[Stored items]
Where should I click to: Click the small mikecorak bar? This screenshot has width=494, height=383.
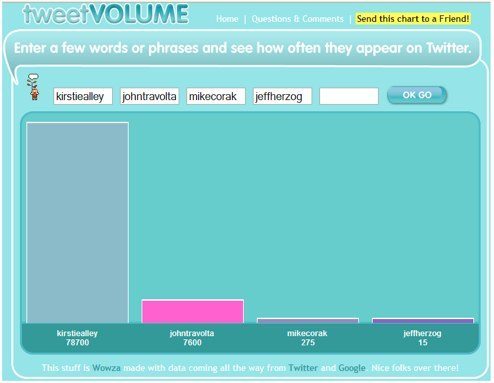308,321
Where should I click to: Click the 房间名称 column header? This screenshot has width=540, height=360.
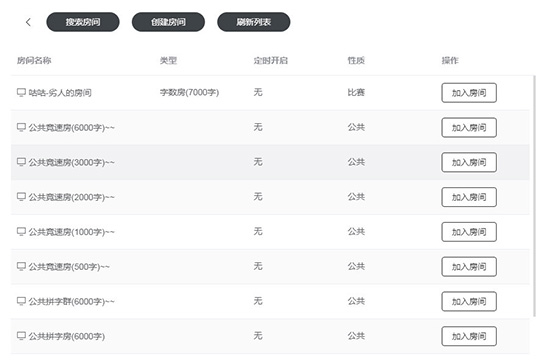click(34, 61)
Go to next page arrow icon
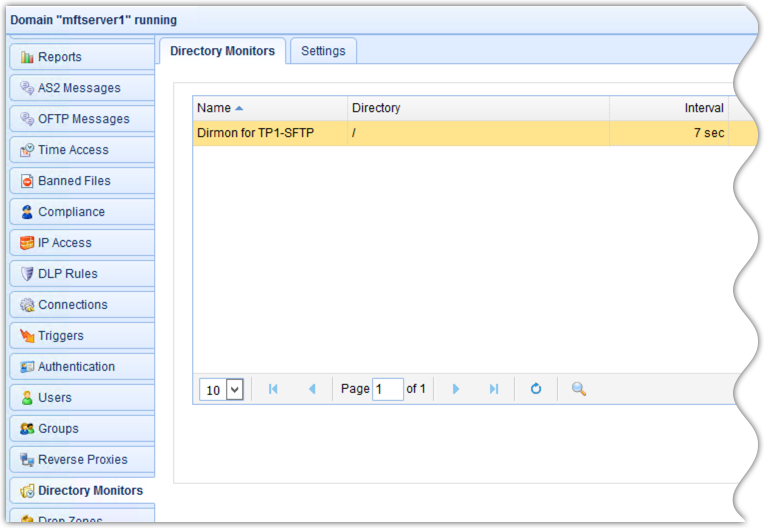This screenshot has width=764, height=528. (456, 389)
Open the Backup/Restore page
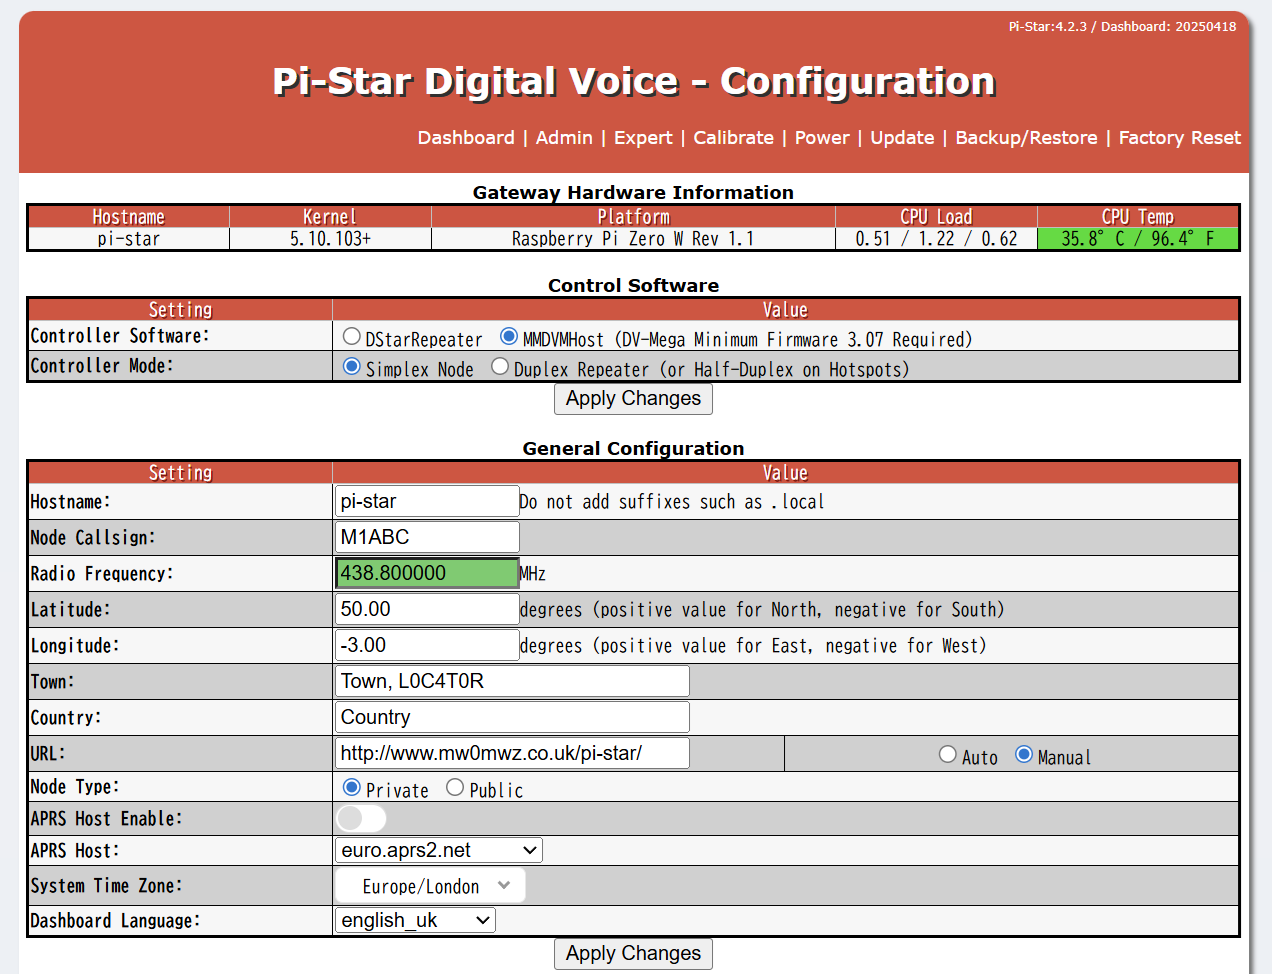1272x974 pixels. pos(1026,138)
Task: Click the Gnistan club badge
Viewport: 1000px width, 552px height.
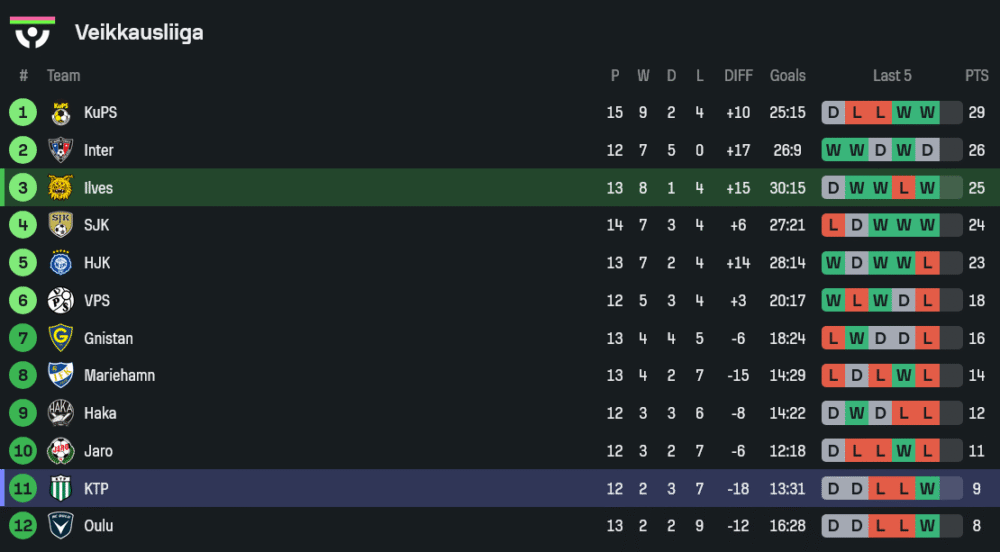Action: [61, 338]
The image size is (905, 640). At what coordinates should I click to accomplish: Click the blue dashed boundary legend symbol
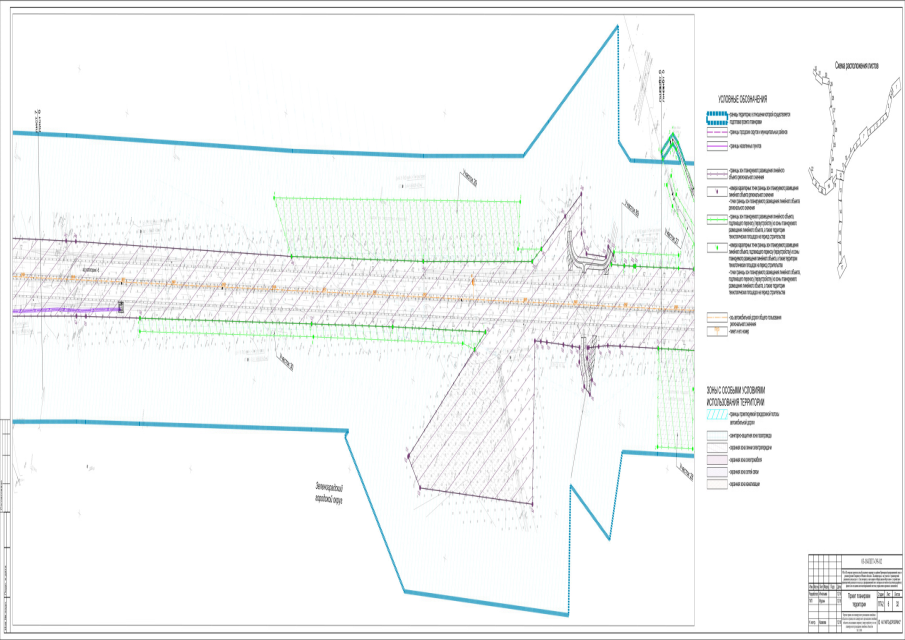pos(715,118)
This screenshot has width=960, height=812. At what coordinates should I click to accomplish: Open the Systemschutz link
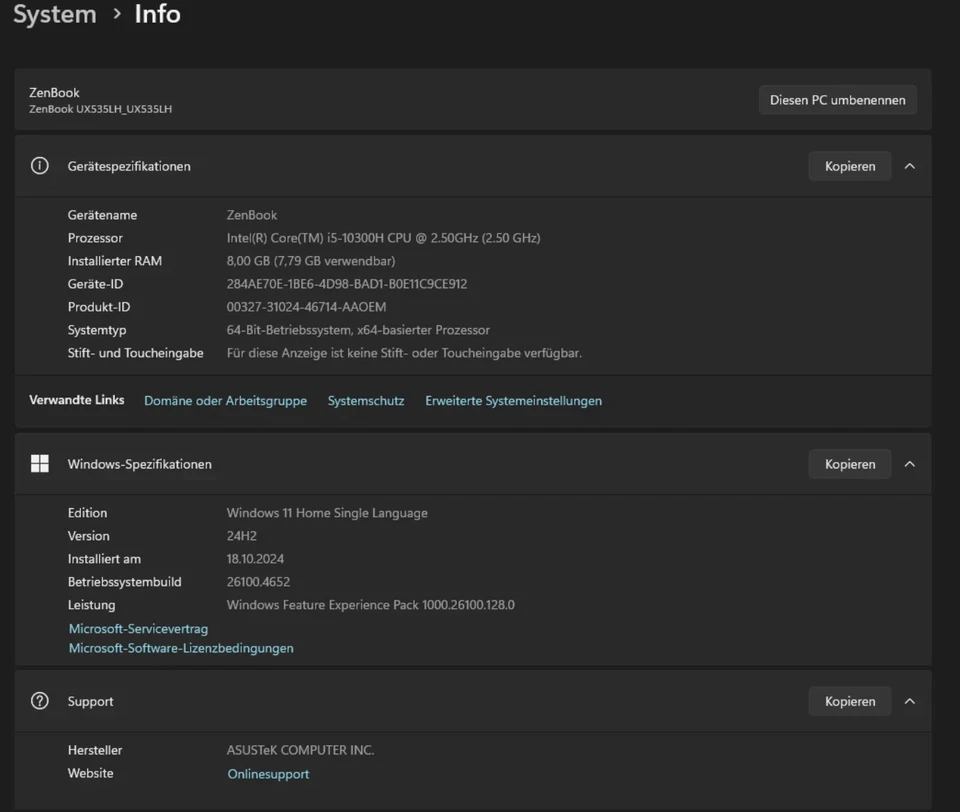coord(366,401)
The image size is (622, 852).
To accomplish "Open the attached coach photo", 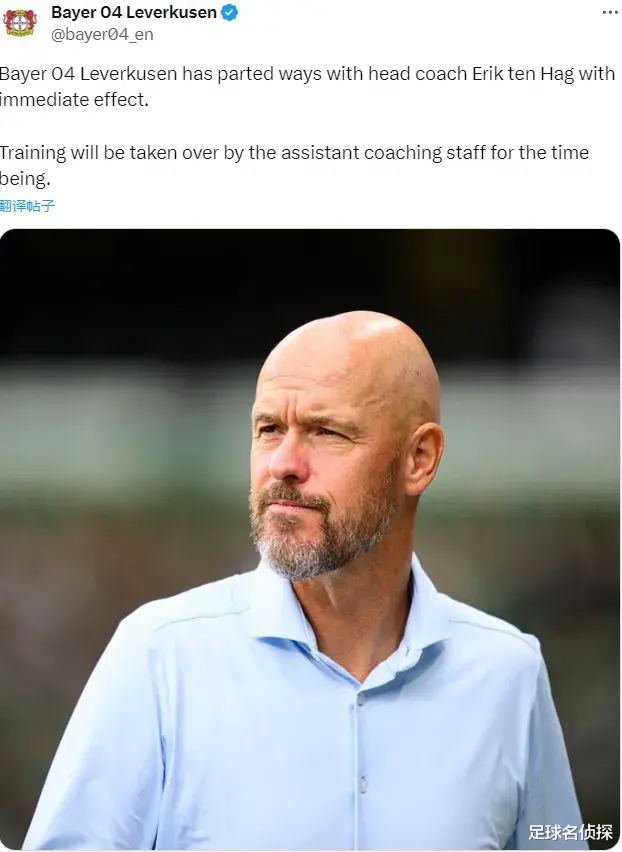I will (310, 539).
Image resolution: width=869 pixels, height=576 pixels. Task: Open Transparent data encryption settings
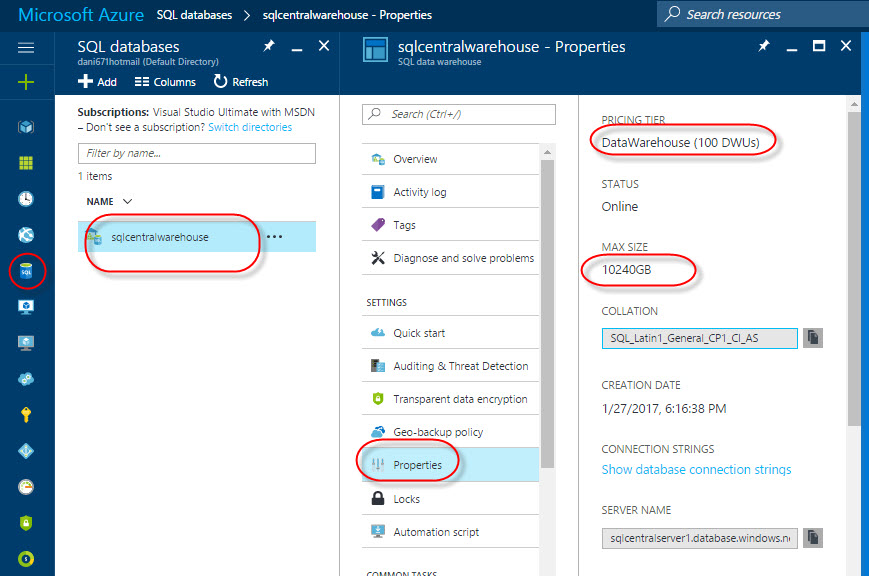point(459,399)
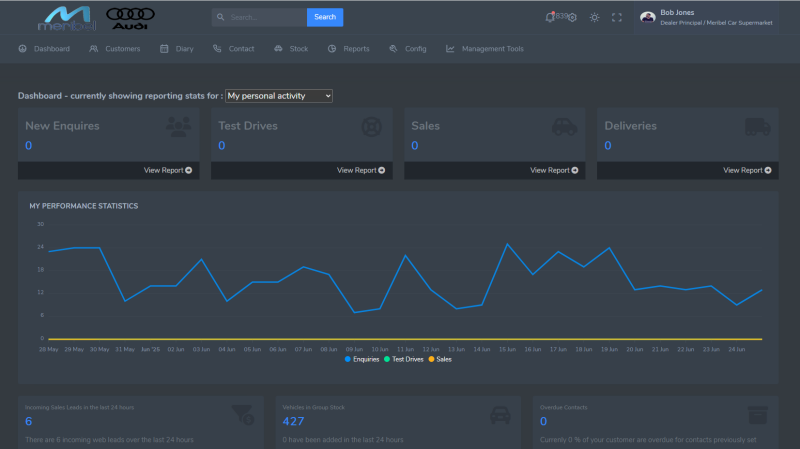Click the Deliveries truck icon

757,127
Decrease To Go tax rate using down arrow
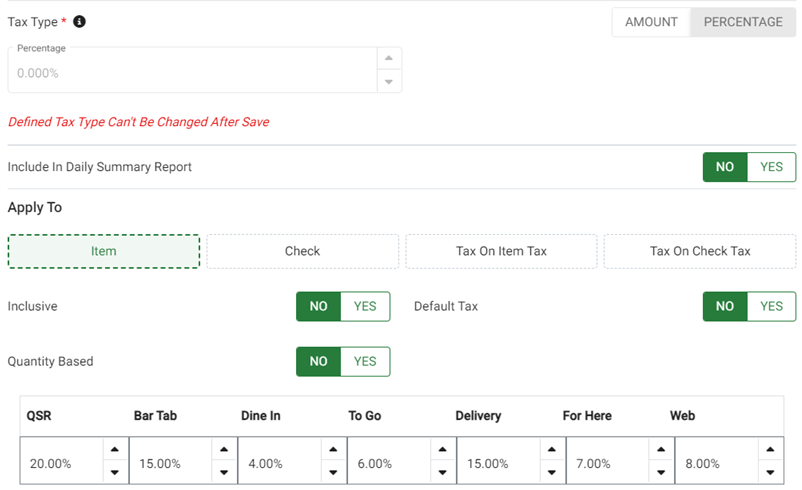The height and width of the screenshot is (490, 802). (438, 473)
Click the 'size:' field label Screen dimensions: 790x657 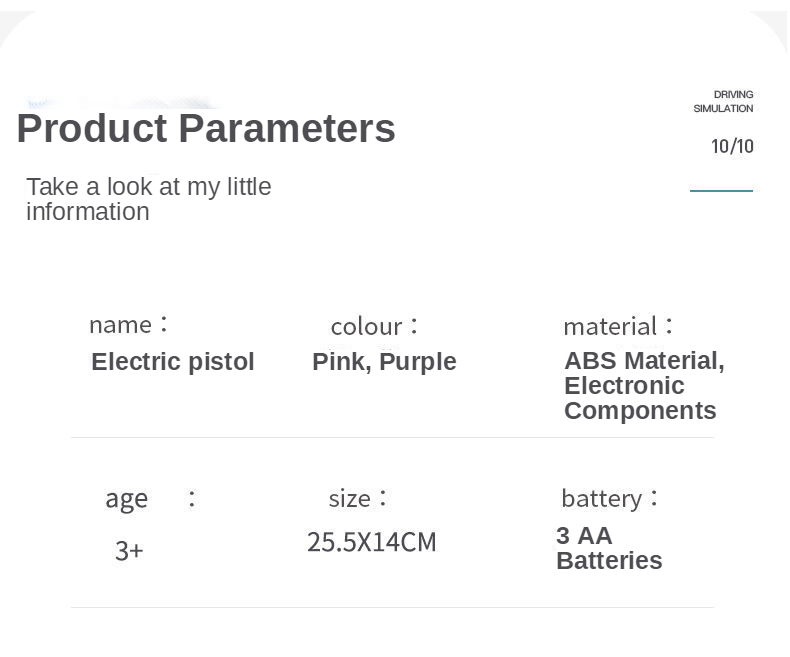coord(357,498)
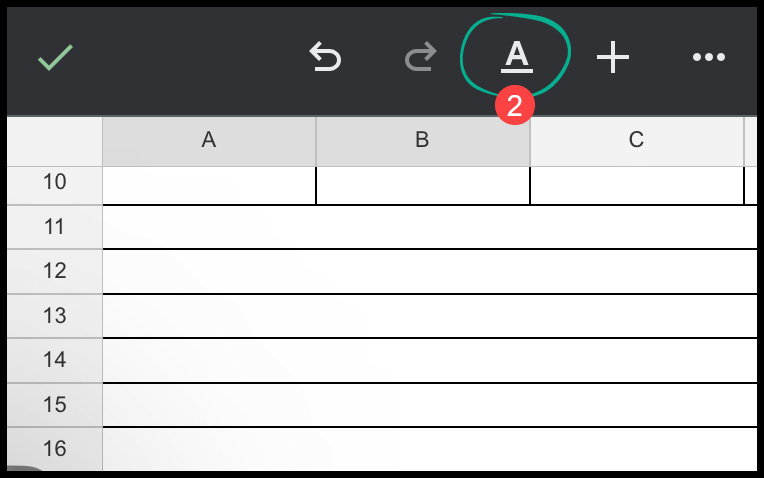This screenshot has height=478, width=764.
Task: Undo the last action
Action: click(325, 57)
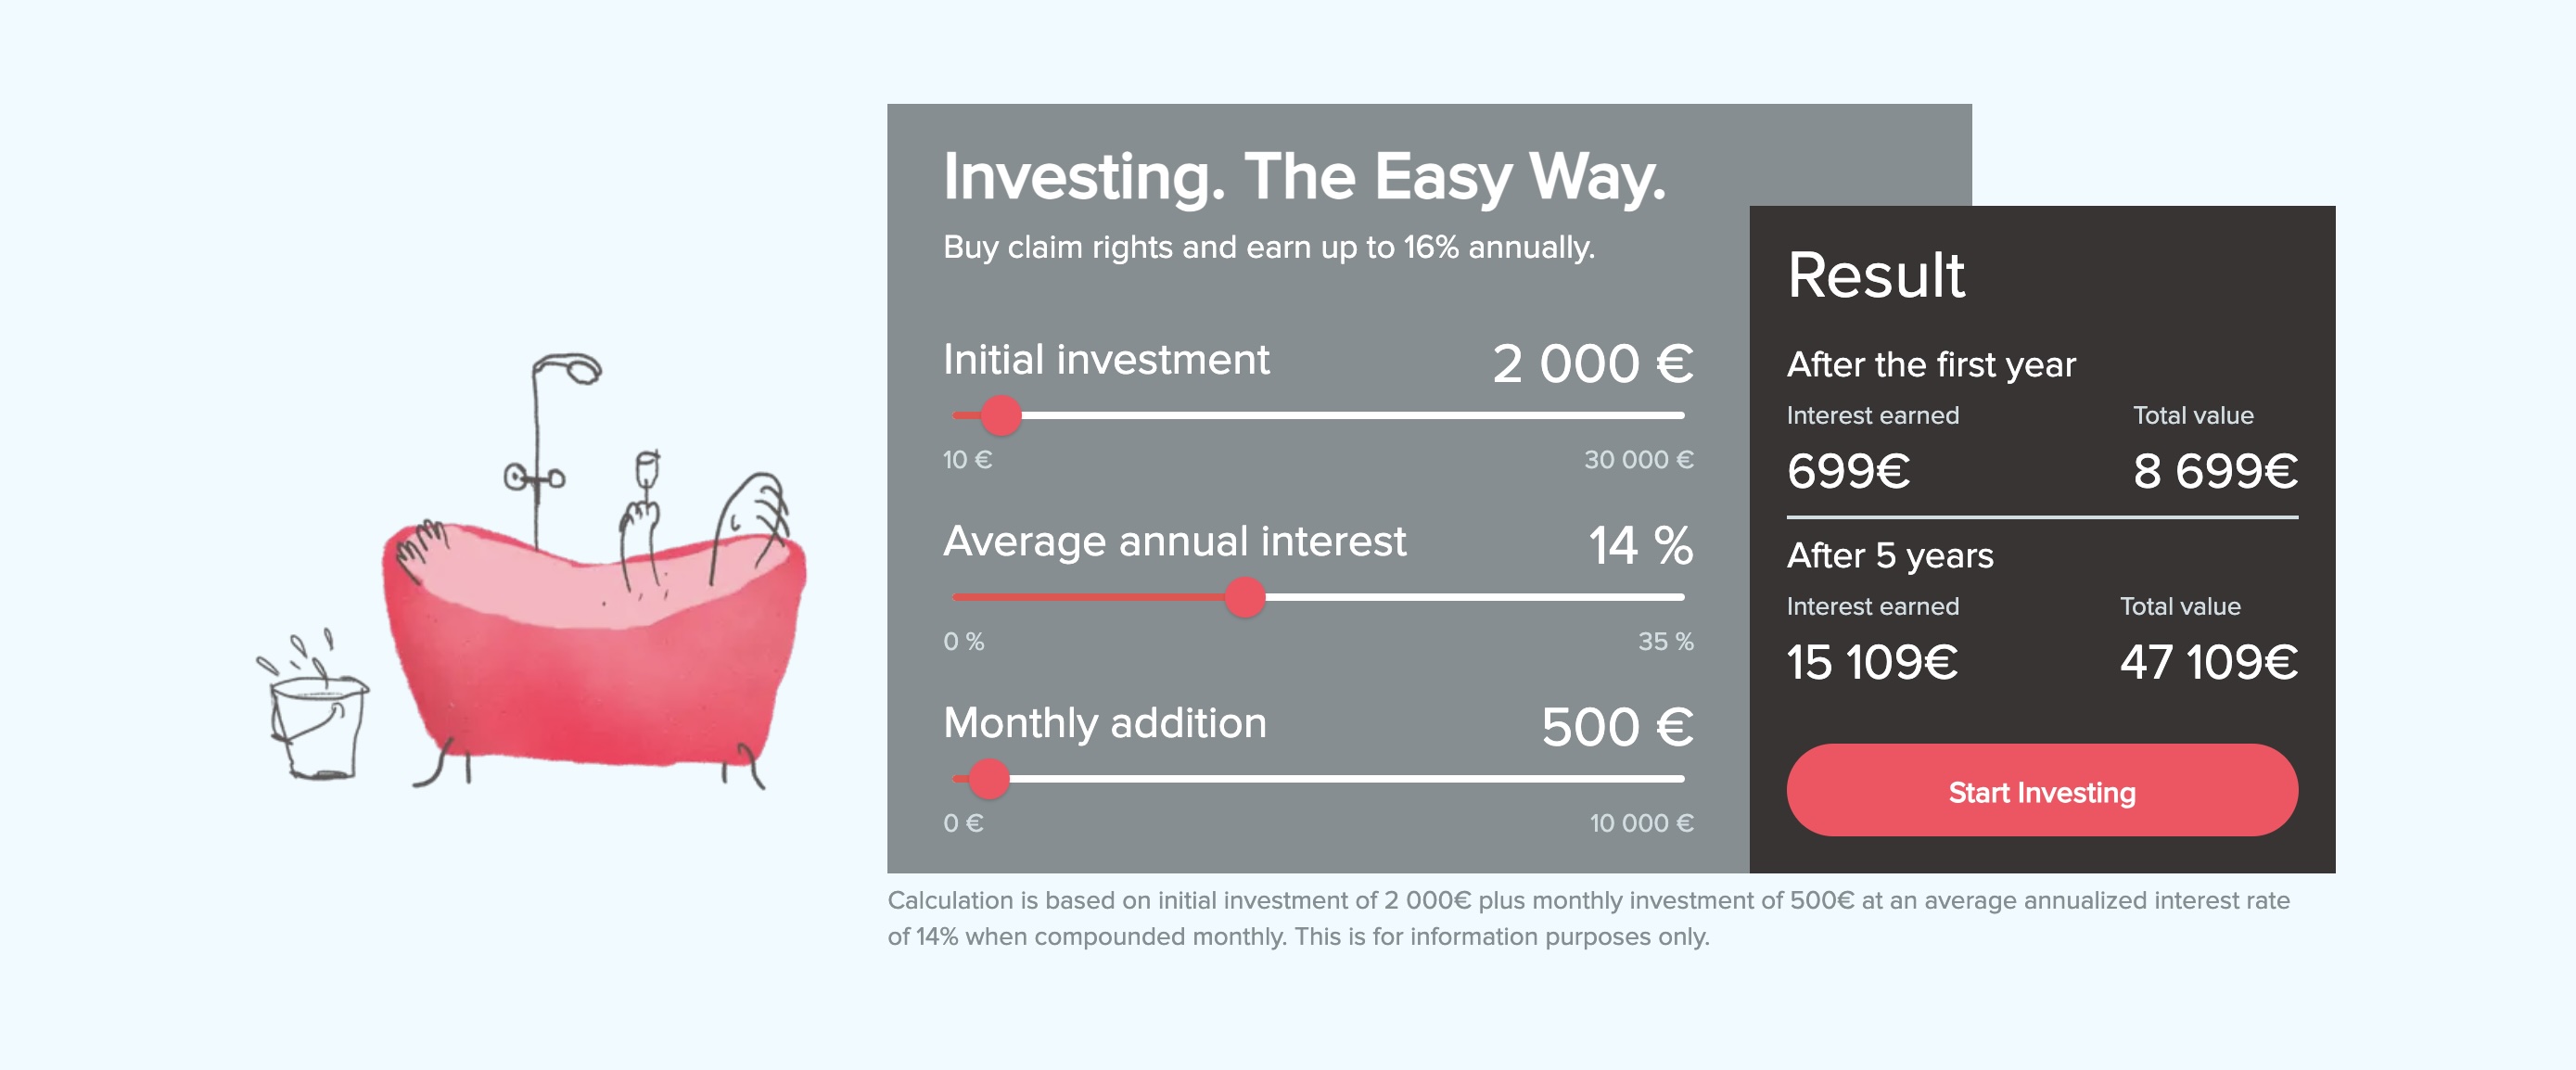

§ **Brief**
The reply should hold only the lines running from the top of the records to the line containing "The image size is (622, 852).", both included, copied exactly with no pictures.

§ **Task answer**
Where should I click to: Click the small mikecorak bar? This screenshot has width=494, height=383.
308,321
Where should I click to: Click the 房间名称 column header? This screenshot has width=540, height=360.
click(34, 61)
Go to next page arrow icon
This screenshot has width=764, height=528. (456, 389)
Open the Backup/Restore page
1272x974 pixels. pos(1026,138)
Task: Click the Gnistan club badge
Viewport: 1000px width, 552px height.
Action: [61, 338]
The image size is (905, 640). At what coordinates should I click to accomplish: Click the blue dashed boundary legend symbol
pos(715,118)
This screenshot has width=960, height=812. At what coordinates should I click to accomplish: Open the Systemschutz link
coord(366,401)
The image size is (622, 852).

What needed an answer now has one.